Regulation of aerobic and anaerobic D-malate metabolism of Escherichia coli by the LysR-type regulator DmlR (YeaT).

Abstract

Escherichia coli K-12 is able to grow under aerobic conditions on D-malate using DctA for D-malate uptake and the D-malate dehydrogenase DmlA (formerly YeaU) for converting D-malate to pyruvate. Induction of dmlA encoding DmlA required an intact dmlR (formerly yeaT) gene, which encodes DmlR, a LysR-type transcriptional regulator. Induction of dmlA by DmlR required the presence of D-malate or L- or meso-tartrate, but only D-malate supported aerobic growth. The regulator of general C(4)-dicarboxylate metabolism (DcuS-DcuR two-component system) had some effect on dmlA expression. The anaerobic L-tartrate regulator TtdR or the oxygen sensors ArcB-ArcA and FNR did not have a major effect on dmlA expression.
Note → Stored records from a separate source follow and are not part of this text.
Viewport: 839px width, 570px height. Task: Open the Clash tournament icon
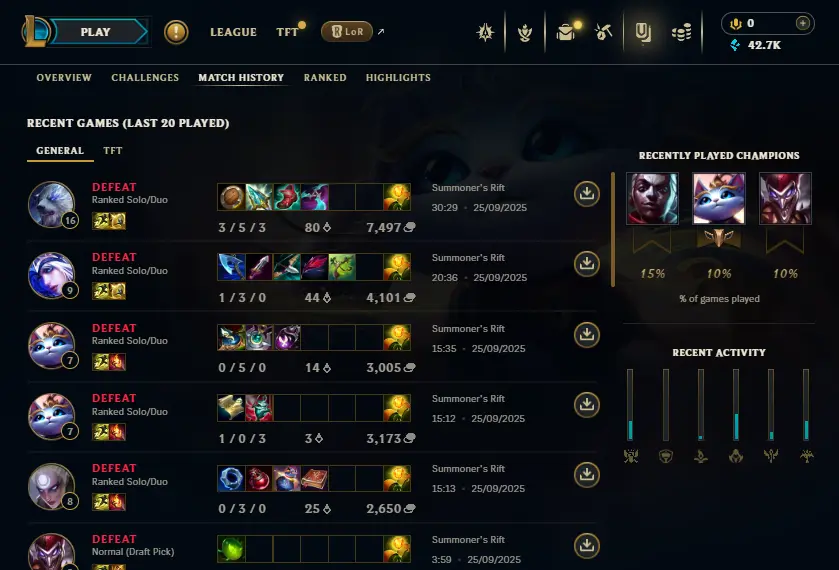(525, 33)
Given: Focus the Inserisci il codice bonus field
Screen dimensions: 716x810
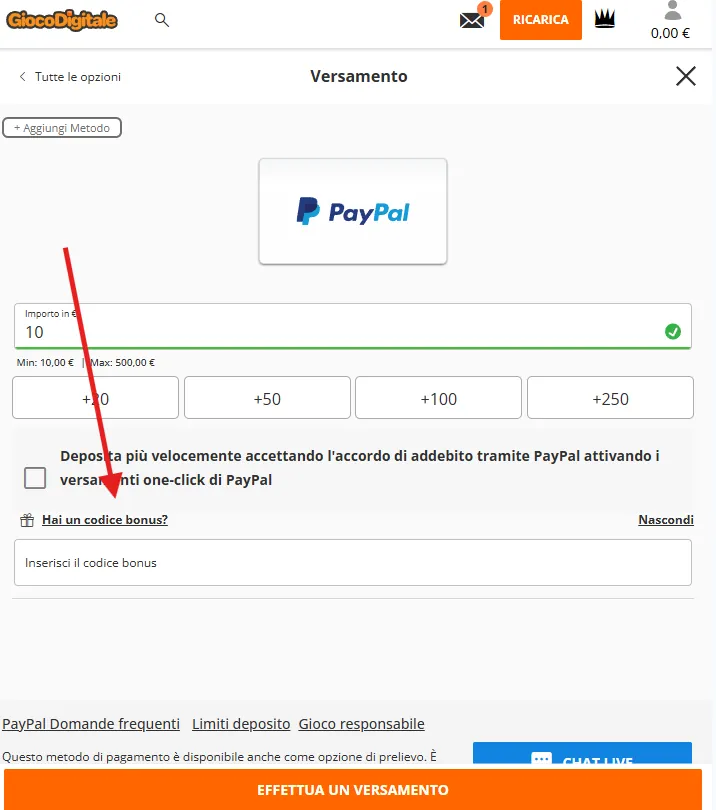Looking at the screenshot, I should 353,563.
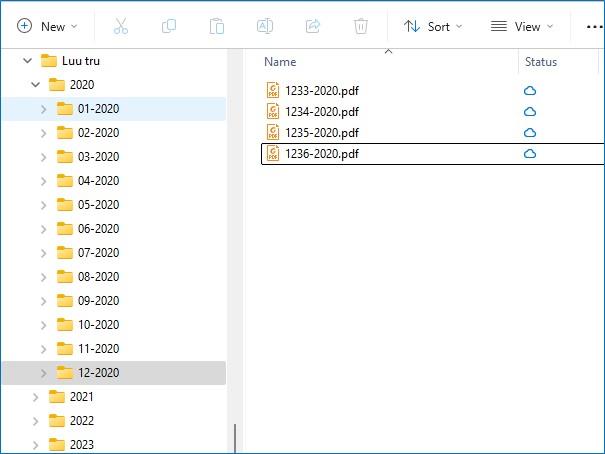This screenshot has width=605, height=454.
Task: Click the Paste clipboard icon
Action: [217, 26]
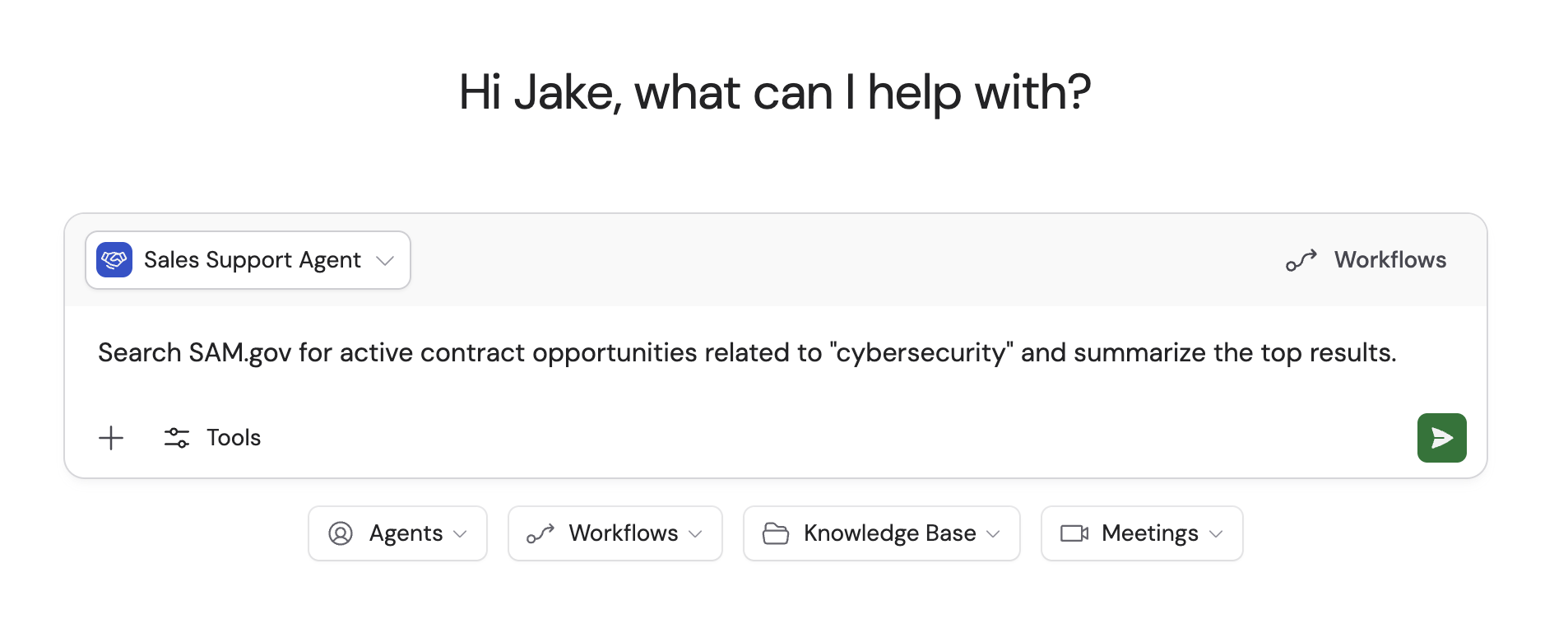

DmlR has a high level of sequence identity (49%) with TtdR, the L- and meso-tartrate-specific regulator of L-tartrate fermentation in E. coli. dmlA was also expressed at high levels under anaerobic conditions, and the bacteria had D-malate dehydrogenase activity. These bacteria, however, were not able to grow on D-malate since the anaerobic pathway for D-malate degradation has a predicted yield of < or = 0 ATP/mol D-malate. Slow anaerobic growth on D-malate was observed when glycerol was also provided as an electron donor, and D-malate was used in fumarate respiration. The expression of dmlR is subject to negative autoregulation. The network for regulation and coordination of the central and peripheral pathways for C(4)-dicarboxylate metabolism by the regulators DcuS-DcuR, DmlR, and TtdR is discussed.